Work order: Where the line with "For every named target in this 379×2576" appears below, start writing out lines exactly, and finish with the line with "[button] (29, 29)", which is included; write out nothing else.

Information given:

--------

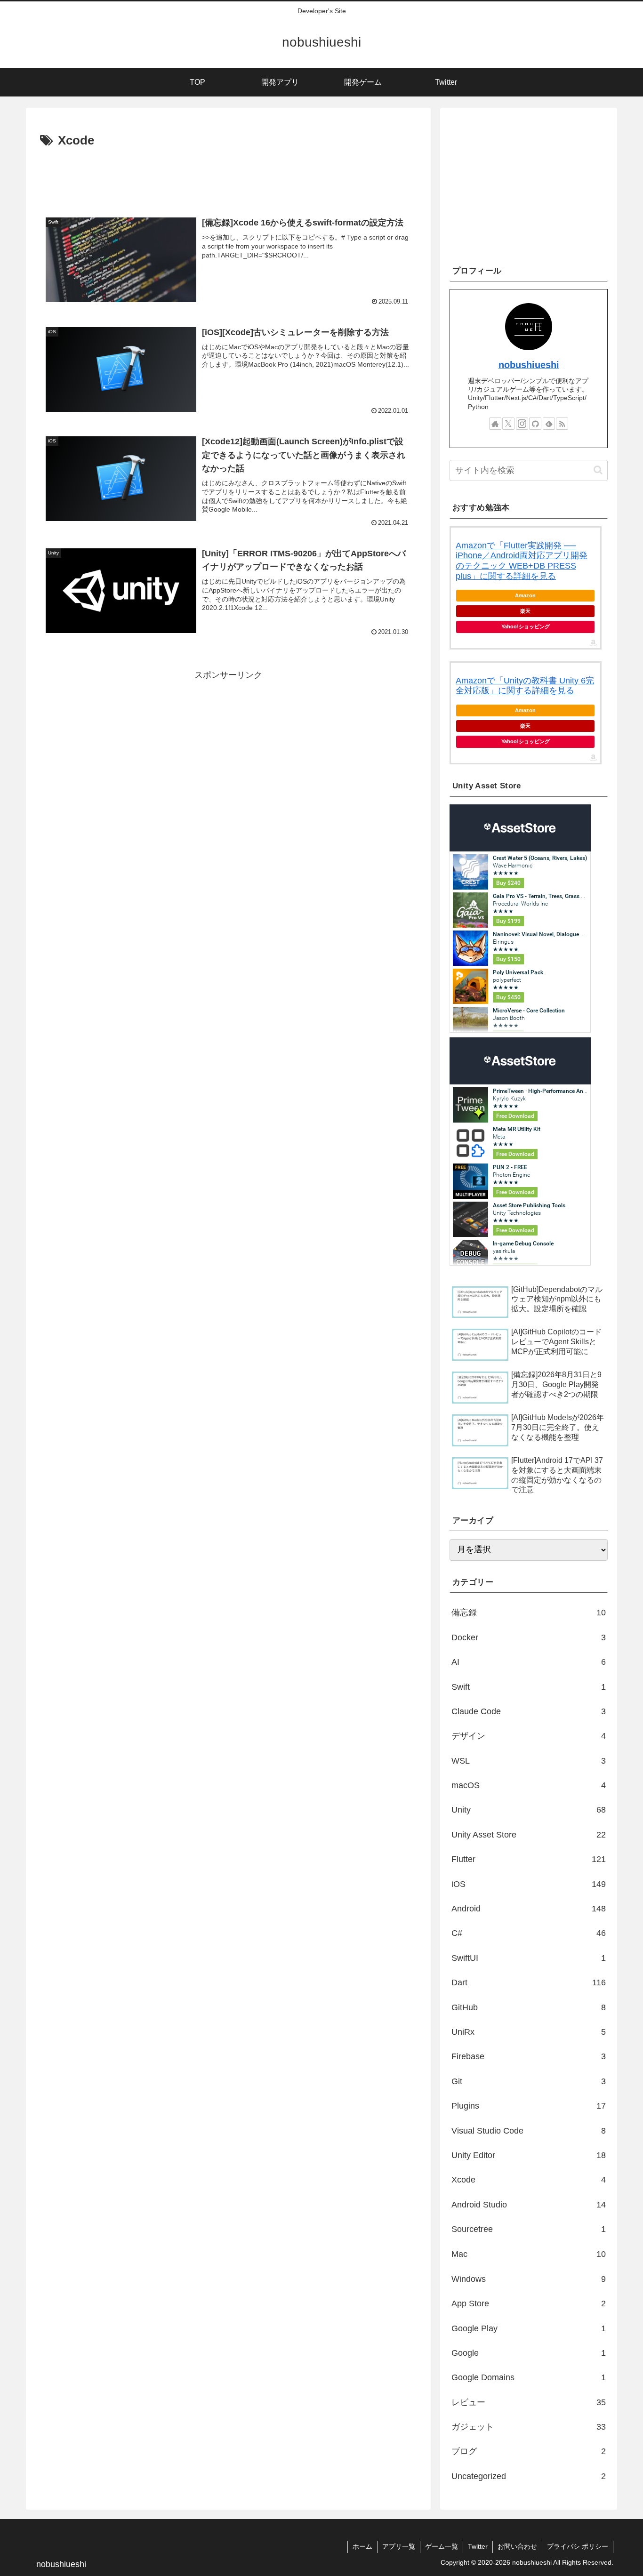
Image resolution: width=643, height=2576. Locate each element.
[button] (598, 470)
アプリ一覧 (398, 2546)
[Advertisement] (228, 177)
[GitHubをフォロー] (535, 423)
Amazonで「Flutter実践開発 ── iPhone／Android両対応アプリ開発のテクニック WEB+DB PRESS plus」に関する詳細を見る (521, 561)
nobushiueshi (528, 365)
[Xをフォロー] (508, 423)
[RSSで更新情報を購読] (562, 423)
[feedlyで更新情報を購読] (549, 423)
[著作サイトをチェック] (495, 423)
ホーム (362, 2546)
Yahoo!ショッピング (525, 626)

--------

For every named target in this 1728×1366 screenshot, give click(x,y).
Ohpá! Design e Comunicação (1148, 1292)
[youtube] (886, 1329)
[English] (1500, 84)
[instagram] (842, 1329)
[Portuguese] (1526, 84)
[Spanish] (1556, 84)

--------

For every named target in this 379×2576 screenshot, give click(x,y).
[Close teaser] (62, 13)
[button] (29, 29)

--------

Response to this task:
For every named target in this 379×2576 screenshot, give click(x,y).
[Close teaser] (62, 13)
[button] (29, 29)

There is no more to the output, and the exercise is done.